Et de fait, les neuf longs-métrages en compétition ont dessiné, parfois avec des échos troublants, le visage d’une époque inquiète où des êtres acculés par une violence exacerbée, devaient composer avec leur propre identité et valeurs, pour survivre.
Tatie Danielle bulgare
En cela, l’héroïne de Blaga’s Lesson du bulgare Stephan Komandarev renvoyait sans aucun doute la figure la plus désespérée et flippante. Blaga, une institutrice septuagénaire à la retraite, fraîchement veuve, se mue en monstre froid et cynique après été victime d’une arnaque. Dans une Bulgarie dépeuplée où l’individu vit replié sur lui-même, où le pragmatisme de la société de marché a remplacé les chimères du communisme, notre Tatie Danielle assume sans sourciller l’idée de dévorer son semblable.
Côté palmarès, le Prix du Public a été décerné à Without Air de la hongroise Katalin Moldovai autour du calvaire d’une professeure de littérature accusée de troubler l’esprit de ses élèves pour leur avoir suggérer la vision d’un film autour de la passion entre Paul Verlaine et Arthur Rimbaud. Un long-métrage dont le thème évoquait forcément la mémoire de Dominique Bernard, l'enseignant d'Arras sauvagement assassiné le 13 octobre dernier.
Le Jury Jeune, lui a préféré, célébrer l’amour avec Slow de la lituanienne Marija Kavtaradze, où une jeune femme tombe amoureuse d’un garçon qui ne ressent aucun désir sexuel.
Sainte Holly
Le Jury presse a été unanimement impressionné par le film roumain Libertate de Tudor Giurgiu, plongée immersive et réflective dans le chaos de la révolution roumaine de 1989. Un film où la notion de héros et de coupable, de victime et de bourreau, se brouille. C’est dans le bassin d’une piscine vide que se recompose ici une micro-société de bannis sous le regard accusateur des supposés vainqueurs. A noter que Libertate, contrairement à beaucoup de ses « camarades » de la compétition, n’a toujours pas de distributeur français.

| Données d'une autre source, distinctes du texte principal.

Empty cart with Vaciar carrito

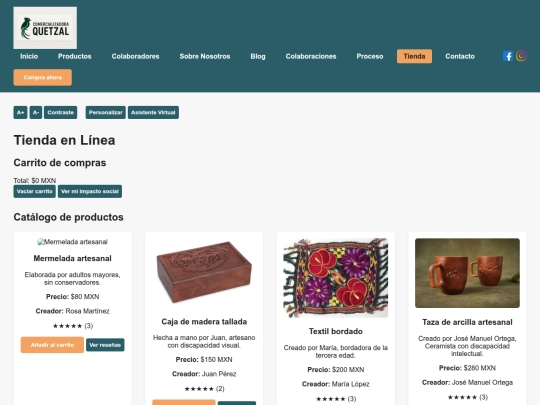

Enfin le « grand » Jury présidé par Dominik Moll (La Nuit du 12...) a primé la mise en scène du turc Selman Nacar pour son Hesitation Wound, portrait d’une justice turque qui prend l’eau au propre comme au figuré. Enfin, le Grand Prix est revenu à Holly de la belge Fien Troch, itinéraire d’une adolescente que son entourage envisage au choix comme une sainte ou une sorcière.
Outre cette compétition, le festival a proposé de nombreuses avant-premières et mis à l'honneur, en leur présence: la cinéaste polonaise Agnieszka Holland, l'italien Matteo Garrone dont le prochain long-métrage Moi, Capitaine sortira en début d'année, ainsi que l'actrice française Dominique Blanc.
Merci à toute l’équipe du festival pour leur accueil. Nous reviendrons.